En los centros comerciales, la mayoría de las tiendas están cerradas. Las que siguen abiertas no sé cómo sobreviven. No vi personas entrar y salir de ellas. El cine estaba vacío porque no todas las personas pueden costearlo. “Tengo años que no como en Mc Donalds. Las hamburguesas son muy pequeñas y carísimas. No gasto mi dinero en eso”. Me dijo una prima. Nadie hacía fila para comprar.

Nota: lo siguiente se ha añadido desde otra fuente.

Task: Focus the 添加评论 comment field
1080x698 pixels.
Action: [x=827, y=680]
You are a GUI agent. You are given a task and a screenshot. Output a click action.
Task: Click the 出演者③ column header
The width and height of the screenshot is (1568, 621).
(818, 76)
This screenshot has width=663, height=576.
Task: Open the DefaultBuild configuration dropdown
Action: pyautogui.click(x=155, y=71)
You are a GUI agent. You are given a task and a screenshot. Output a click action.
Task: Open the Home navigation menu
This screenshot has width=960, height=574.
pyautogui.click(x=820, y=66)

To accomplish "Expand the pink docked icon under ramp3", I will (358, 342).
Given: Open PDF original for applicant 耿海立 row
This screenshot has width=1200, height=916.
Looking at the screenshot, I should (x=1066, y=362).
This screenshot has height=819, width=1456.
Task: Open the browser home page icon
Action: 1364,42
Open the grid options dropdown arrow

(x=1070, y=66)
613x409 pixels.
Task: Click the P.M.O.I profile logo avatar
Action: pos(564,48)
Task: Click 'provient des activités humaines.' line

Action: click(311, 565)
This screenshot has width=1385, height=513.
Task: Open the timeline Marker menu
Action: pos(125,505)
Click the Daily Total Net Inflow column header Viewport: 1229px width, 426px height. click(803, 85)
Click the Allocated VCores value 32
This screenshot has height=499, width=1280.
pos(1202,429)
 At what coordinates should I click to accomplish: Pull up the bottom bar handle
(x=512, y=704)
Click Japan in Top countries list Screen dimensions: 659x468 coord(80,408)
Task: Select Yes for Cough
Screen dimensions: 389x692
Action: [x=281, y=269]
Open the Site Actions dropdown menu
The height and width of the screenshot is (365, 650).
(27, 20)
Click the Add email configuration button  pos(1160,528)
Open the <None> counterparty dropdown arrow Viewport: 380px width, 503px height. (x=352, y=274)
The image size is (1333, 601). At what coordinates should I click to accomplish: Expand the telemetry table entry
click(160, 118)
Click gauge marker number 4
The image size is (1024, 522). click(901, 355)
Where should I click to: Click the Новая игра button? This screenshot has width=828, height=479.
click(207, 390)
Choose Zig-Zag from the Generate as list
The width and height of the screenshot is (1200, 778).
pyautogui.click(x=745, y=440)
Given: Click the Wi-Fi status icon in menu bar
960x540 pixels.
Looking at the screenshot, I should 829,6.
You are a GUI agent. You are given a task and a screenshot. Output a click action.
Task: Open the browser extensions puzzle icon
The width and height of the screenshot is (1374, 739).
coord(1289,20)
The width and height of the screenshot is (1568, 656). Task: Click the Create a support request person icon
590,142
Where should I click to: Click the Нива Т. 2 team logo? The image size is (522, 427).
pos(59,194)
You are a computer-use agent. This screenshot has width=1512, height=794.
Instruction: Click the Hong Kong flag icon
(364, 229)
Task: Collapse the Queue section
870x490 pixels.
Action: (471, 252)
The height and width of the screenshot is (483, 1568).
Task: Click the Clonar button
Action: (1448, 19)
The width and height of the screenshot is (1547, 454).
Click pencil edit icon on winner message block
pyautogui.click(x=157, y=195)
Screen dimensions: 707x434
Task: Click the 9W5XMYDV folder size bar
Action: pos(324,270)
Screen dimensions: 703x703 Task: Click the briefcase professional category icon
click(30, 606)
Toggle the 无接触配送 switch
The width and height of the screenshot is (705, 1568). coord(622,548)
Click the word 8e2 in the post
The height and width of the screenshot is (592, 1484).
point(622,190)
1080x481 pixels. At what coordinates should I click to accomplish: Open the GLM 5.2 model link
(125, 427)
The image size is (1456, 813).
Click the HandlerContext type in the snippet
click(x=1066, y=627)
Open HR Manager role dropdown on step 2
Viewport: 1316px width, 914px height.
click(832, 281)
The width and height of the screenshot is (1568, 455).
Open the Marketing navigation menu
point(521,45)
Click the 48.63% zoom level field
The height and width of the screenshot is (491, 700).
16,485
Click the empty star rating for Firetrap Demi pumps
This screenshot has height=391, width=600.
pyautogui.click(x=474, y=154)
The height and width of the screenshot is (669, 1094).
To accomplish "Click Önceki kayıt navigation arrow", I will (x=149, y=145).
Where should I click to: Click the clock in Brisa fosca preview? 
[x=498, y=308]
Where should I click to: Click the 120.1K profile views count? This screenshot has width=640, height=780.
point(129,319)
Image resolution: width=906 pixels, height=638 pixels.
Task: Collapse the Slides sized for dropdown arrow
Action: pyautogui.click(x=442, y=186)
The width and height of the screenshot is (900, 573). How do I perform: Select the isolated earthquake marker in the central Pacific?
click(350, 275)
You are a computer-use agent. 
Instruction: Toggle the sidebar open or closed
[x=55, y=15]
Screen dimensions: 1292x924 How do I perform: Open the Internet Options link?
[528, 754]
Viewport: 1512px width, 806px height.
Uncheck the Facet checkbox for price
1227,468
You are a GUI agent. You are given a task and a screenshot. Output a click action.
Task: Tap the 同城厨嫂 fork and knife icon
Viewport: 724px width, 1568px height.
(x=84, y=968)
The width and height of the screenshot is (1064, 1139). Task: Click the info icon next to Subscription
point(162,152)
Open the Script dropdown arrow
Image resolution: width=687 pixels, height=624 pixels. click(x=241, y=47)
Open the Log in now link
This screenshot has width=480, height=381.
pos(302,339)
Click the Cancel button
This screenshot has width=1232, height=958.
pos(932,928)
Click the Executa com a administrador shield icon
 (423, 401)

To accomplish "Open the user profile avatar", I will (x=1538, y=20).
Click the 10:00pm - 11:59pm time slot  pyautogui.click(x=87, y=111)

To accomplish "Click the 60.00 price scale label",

Estar en casa y dormir en mi vieja habitación se sintió muy bien. El primer día descansé, el segundo también, pero en el tercero empecé a sentir una curiosa inquietud. Me sentí un poco mal. Mal porque quería regresar a Panamá, porque estoy acostumbrada a salir y encontrar todo lo que necesito. Me sentía mal por esa falta de comodidades de las cuales mi familia vivía todos los días. Pero luego recuerdo que no es culpa de nadie, ni siquiera la mía por sentirme de esa manera. La culpa es de la dictadura. De ese gobierno que prefiere mantenerse en el poder sin importar la destrucción que hay a su alrededor. No les interesa en lo más mínimo.

“No vayas al centro de Barquisimeto. Te vas a deprimir al ver a todos los mendigos. Hay demasiadas personas comiendo de la basura. Te persiguen pidiéndote comida. Es desgarrador”.

“No puedo comprarme un champú. Es muy costoso”.

Si miras la televisión, es como si nada estuviera pasando. Las calles son una realidad que no es reflejada en los medios de comunicación. Llegó la ayuda humanitaria y solo pude enterarme de todo lo que sucedía a través de twitter. Claro, luchando con el internet porque el gobierno lo bloqueó por dos días. Encontramos un canal extranjero que pasaba el concierto en la frontera, pero a los pocos minutos, el gobierno tumbó la señal. Todo quedó en negro. Es como vivir en un país ficticio que tiene dos realidades distintas. La del gobierno es una realidad fantasiosa, en la que proclaman que todo está bien. Todo está bien porque la prensa que ellos controlan lo dicen. Todo está bien porque los medios tienen prohibido pasar lo que sucede, de lo contrario, serán cerrados inmediatamente. Luego se encuentra esta otra realidad conformada por el pueblo. Una realidad que sientes y que ves. La fantasía del gobierno no puedes verla ni sentirla. Es un cuento mal contado.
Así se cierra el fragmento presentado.